- _Requirements_:
Copy out, word for word, the records from the line with "Where should I click to: Expand" to the line with "coord(1337,101)", including both of those lines. Leave the pictures out of your answer.

- _Task input_:
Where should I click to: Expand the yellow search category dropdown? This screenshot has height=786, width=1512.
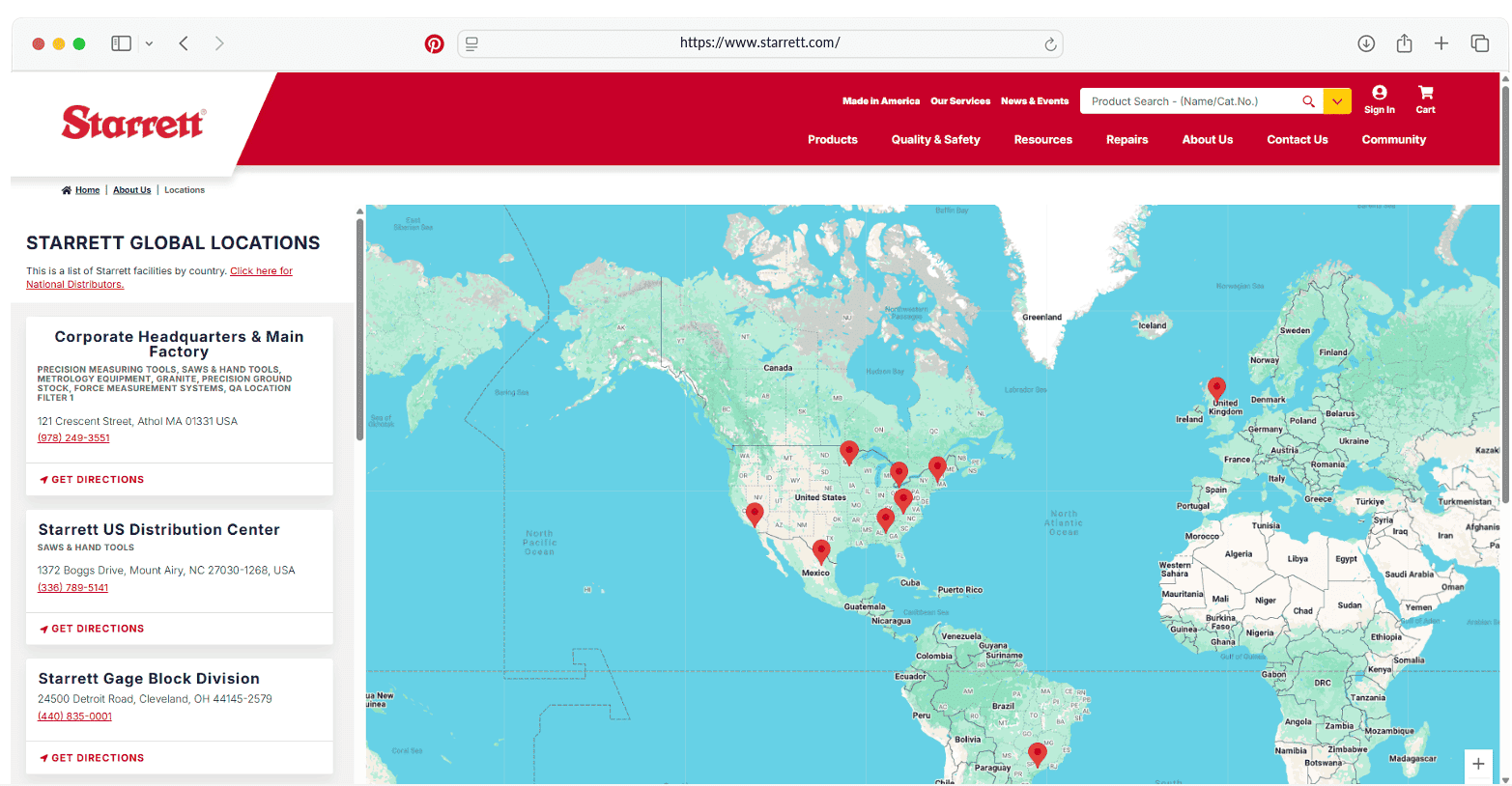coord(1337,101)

---

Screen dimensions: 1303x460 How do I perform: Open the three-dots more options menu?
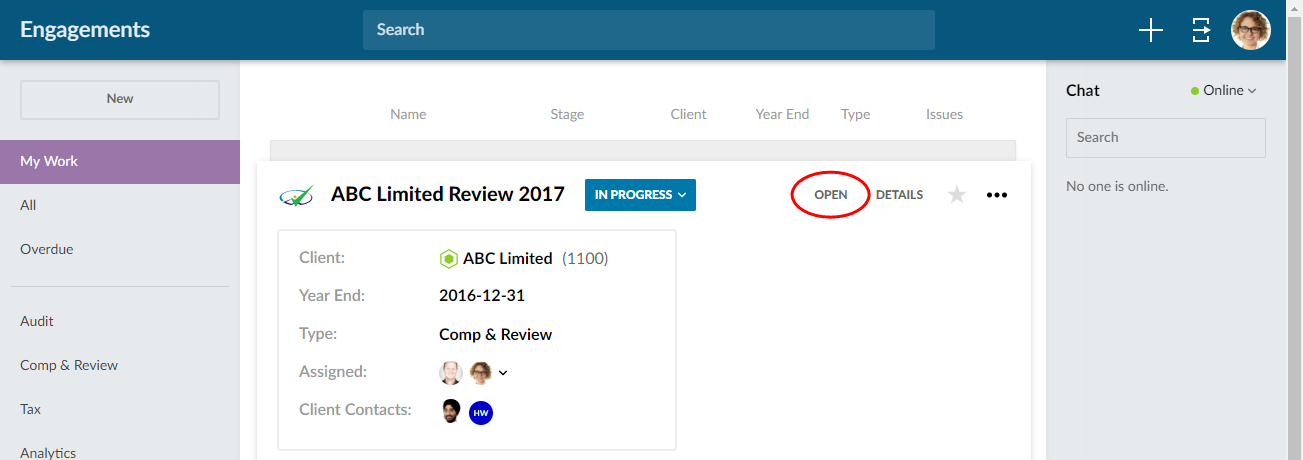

==

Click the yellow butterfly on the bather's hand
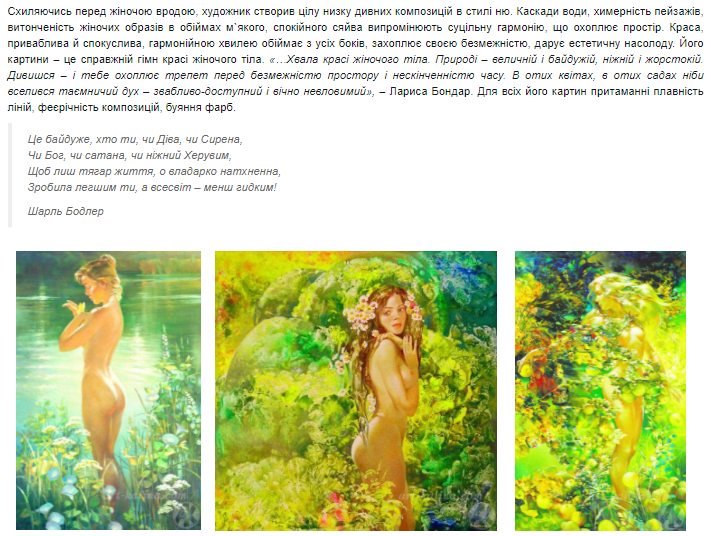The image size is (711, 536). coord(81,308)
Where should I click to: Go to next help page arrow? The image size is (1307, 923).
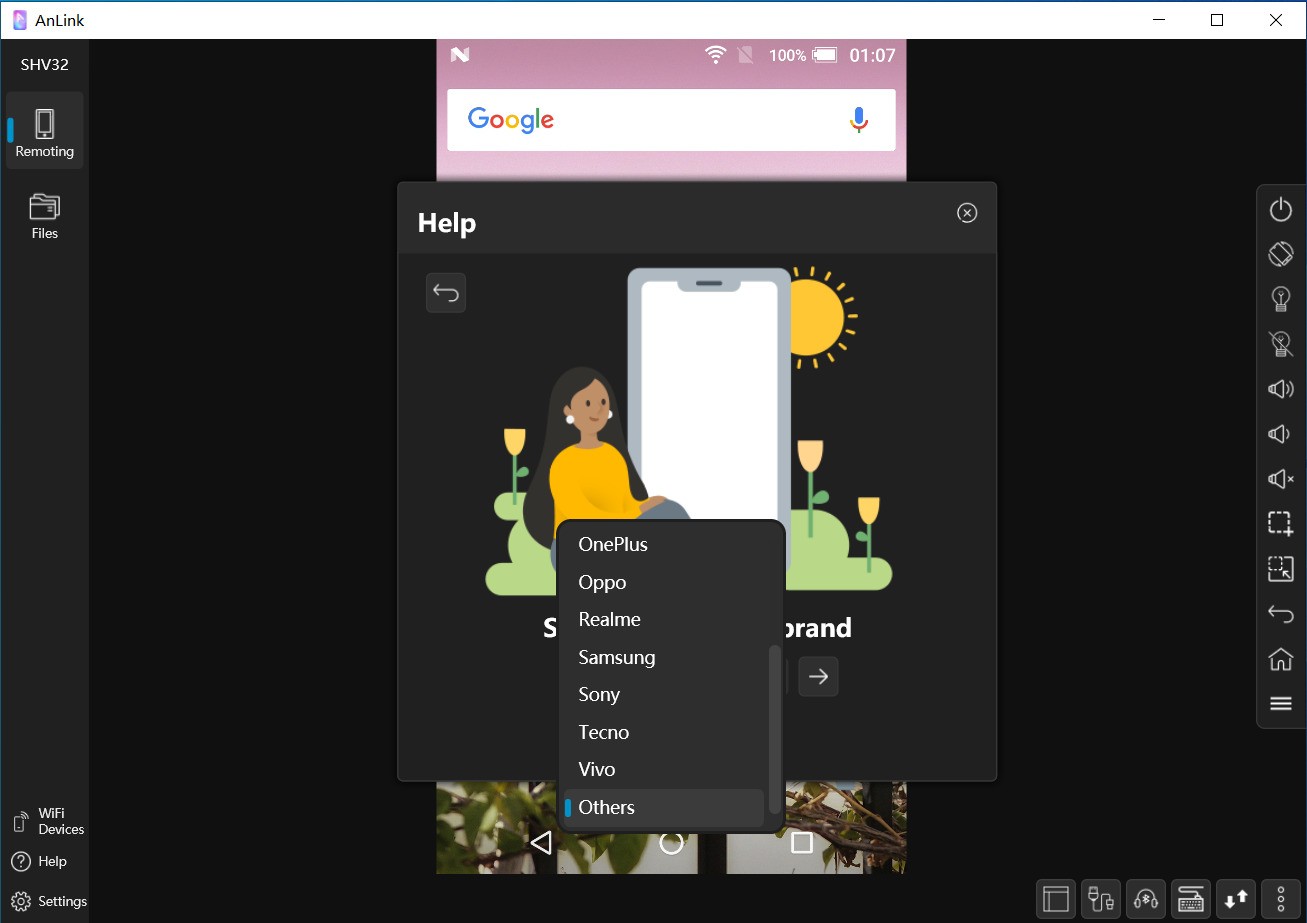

- _Answer for the task_:
Where should I click to: Expand the yellow search category dropdown? This screenshot has height=786, width=1512.
coord(1337,101)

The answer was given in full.